My father once told me to keep my dreams alive. Keep my hobbies my hobbies and have fun with what I do. He told me not to let money darken the seed of my passion for photography and writing. Biased though he is, he knows I also find a thrill in the working mechanisms inside computers.
I’m not saying that generalists have trouble making decisions for themselves, maybe they just like to learn a little bit about a lot everyday, always. And I do, too, of course. What mind would I have that turns a blind eye on subjects not highlighted in the repertoire of my five-year plan, aka, my Bachelor’s degree? I simply like to record and preserve memories and share them with those I care about.
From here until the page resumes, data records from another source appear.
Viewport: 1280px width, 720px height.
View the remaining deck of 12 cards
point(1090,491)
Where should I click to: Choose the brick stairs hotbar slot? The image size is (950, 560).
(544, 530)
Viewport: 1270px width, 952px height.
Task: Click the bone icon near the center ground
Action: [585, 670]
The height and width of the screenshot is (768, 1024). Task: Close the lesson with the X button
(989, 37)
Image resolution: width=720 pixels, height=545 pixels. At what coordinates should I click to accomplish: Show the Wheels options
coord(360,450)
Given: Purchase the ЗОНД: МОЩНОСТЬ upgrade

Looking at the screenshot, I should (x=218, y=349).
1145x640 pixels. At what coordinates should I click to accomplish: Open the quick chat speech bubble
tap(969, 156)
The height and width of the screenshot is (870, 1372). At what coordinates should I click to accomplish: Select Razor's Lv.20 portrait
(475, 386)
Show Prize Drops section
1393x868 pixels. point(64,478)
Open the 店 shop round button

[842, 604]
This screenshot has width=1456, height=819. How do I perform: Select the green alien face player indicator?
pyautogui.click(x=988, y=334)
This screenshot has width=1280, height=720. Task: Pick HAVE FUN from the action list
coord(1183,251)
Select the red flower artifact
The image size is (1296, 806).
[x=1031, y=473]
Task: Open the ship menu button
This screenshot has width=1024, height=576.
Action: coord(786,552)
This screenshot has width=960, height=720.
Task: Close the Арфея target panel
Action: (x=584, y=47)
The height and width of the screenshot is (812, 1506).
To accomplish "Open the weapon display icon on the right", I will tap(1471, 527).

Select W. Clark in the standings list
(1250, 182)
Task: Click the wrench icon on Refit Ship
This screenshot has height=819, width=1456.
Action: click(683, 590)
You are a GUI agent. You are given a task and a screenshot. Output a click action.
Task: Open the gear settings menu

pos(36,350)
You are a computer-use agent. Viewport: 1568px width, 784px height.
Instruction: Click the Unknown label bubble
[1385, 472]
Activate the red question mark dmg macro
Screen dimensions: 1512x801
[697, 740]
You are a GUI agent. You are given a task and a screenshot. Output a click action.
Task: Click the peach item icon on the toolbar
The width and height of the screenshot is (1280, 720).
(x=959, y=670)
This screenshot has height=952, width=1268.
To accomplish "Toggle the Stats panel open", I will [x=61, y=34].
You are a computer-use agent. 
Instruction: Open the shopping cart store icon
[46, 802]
I’m having second thoughts on this being the ultimate career path for me, however. I wish it were so easy, to make a choice as big as this and walk away, accomplishment in hand. The truth is that I don’t want to develop over time an association between the feeling of rapture I get in writing and the feeling I get when I pay all my bills over the course of a month.
The experienced adults who have allowed me to pick their brains for advice, as a thief picks pockets for change, have told me that money is the root of all evil. I, myself, find pleasure in not having too much of a good thing, if you catch my drift. Taking advantage of the loose tongues of those lousy with Tequila or red-faced on white wine (that’s me!) at the annual Christmas party can be pretty helpful in such matters.
I like the idea of free struggle. This concept where we can kill or be killed, adapt, evolved, grow our bodies to a strength unmatched by others. Or we can pump our brains full of unlikely knowledge, the type that can get a person out of any situation imaginable and maybe even get us into a mindset we might never have thought to agree with before we heard the other side of the story.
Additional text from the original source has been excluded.